* [Records provided]

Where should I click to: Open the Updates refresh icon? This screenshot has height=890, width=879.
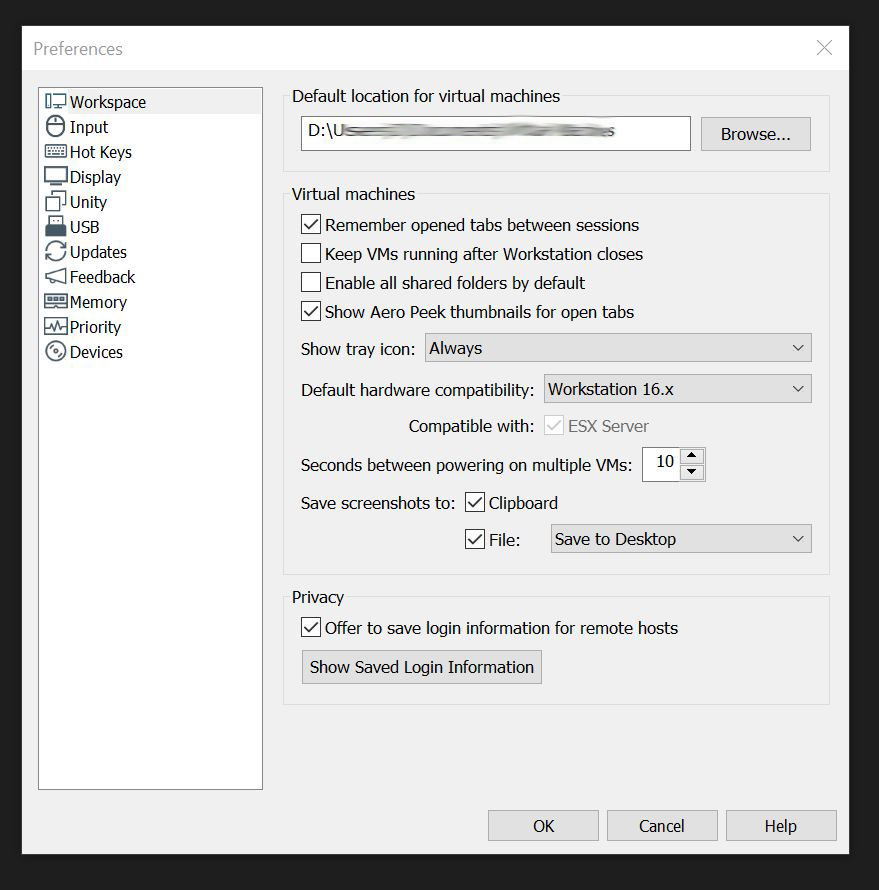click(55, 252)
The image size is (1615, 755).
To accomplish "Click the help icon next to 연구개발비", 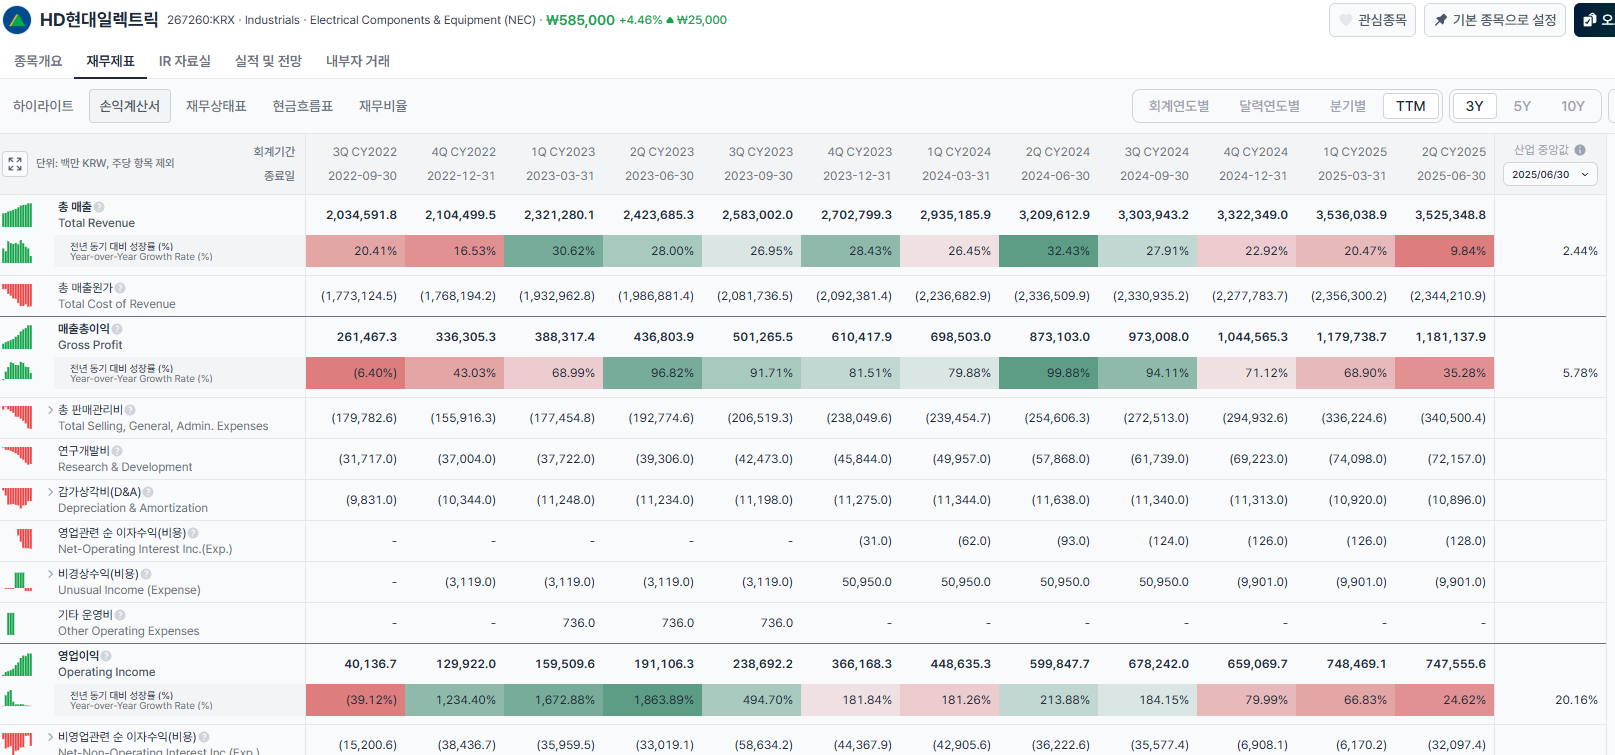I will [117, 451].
...
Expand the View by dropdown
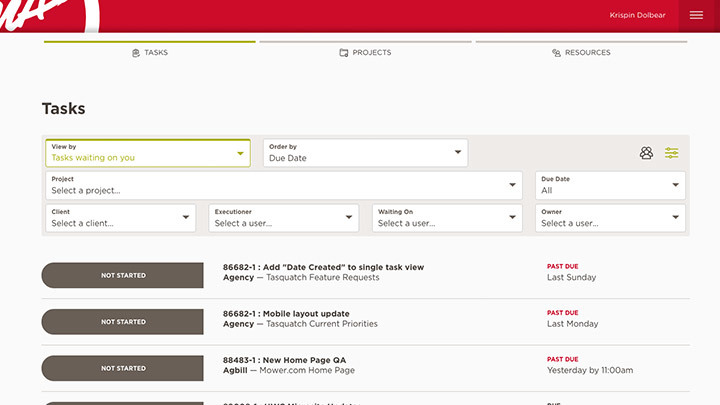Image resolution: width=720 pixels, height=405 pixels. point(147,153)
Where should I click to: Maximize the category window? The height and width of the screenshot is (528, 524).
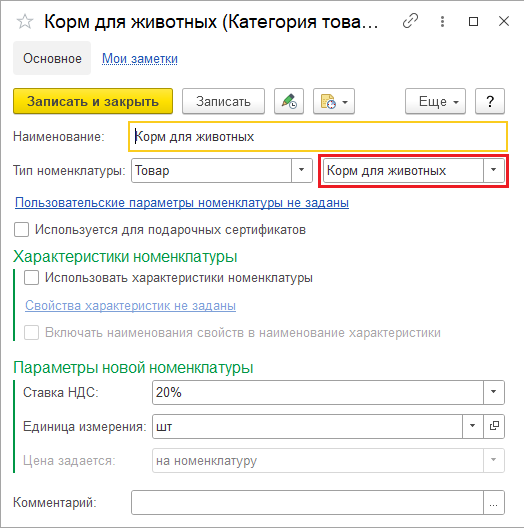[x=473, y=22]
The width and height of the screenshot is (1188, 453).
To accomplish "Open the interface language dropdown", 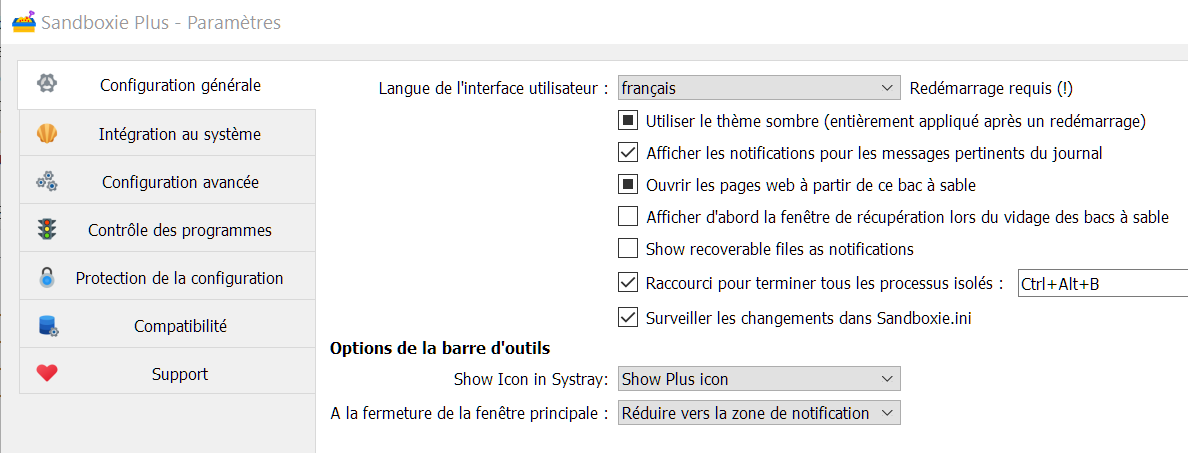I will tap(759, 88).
...
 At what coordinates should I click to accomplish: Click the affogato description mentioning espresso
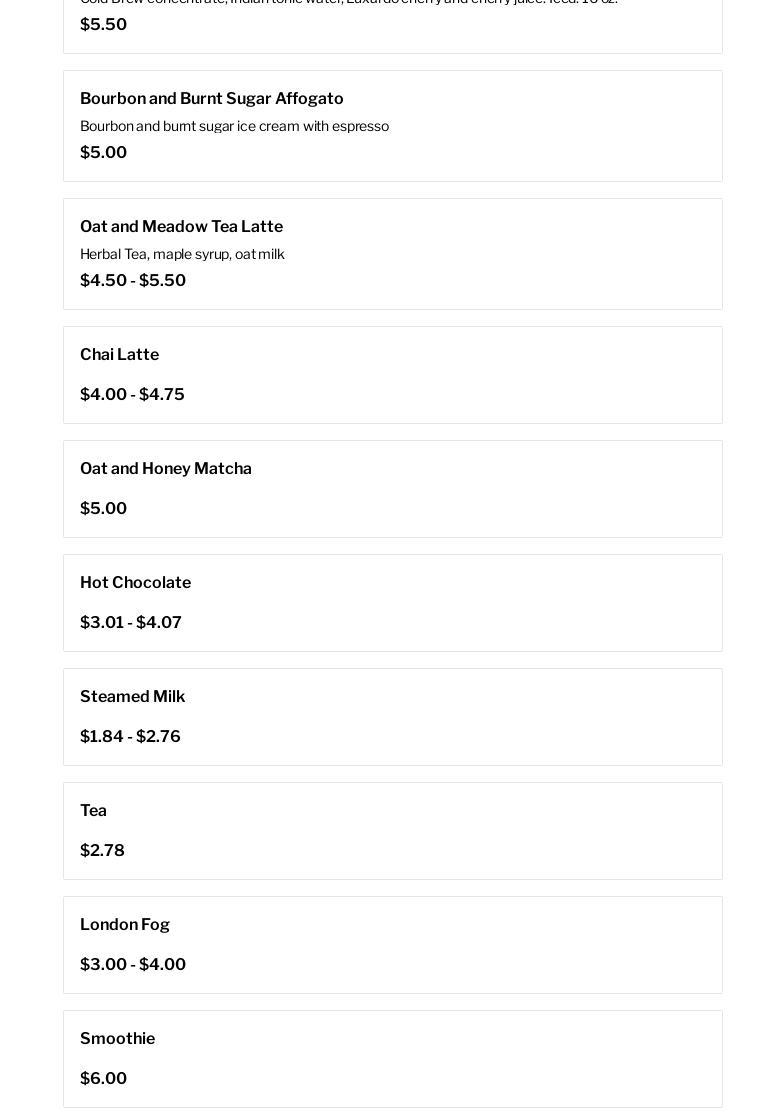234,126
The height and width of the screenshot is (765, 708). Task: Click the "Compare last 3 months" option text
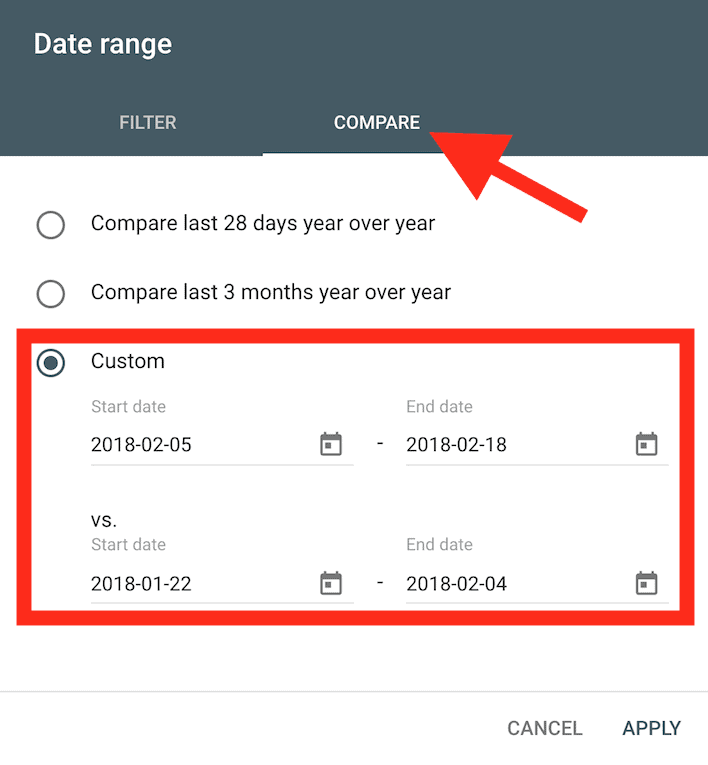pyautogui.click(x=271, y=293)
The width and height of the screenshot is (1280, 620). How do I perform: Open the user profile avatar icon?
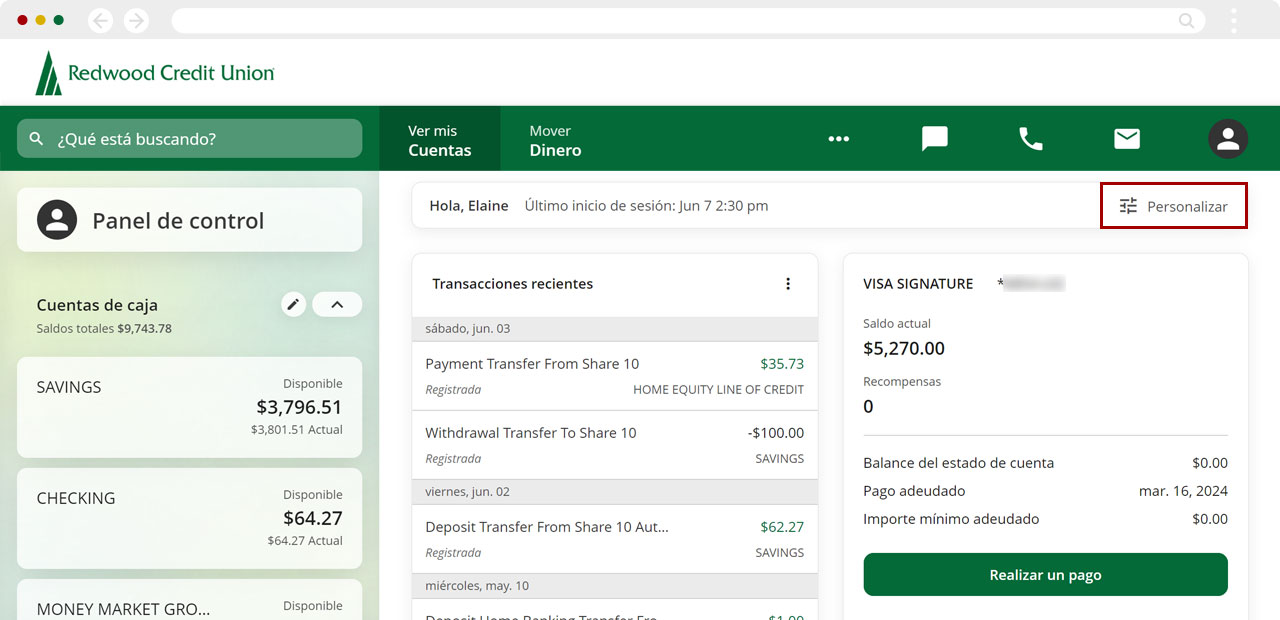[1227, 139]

* [The request] Render the lines of the records from the line containing "The height and width of the screenshot is (765, 708)." up to and including the line containing "[1227, 139]" as a JSON list of strings, one string per line, omitting blank lines. Leave the pictures out of the answer.

* [Response below]
[
  "The height and width of the screenshot is (765, 708). Task: Click the \"Compare last 3 months\" option text",
  "pyautogui.click(x=271, y=293)",
  "The width and height of the screenshot is (1280, 620). How do I perform: Open the user profile avatar icon?",
  "[1227, 139]"
]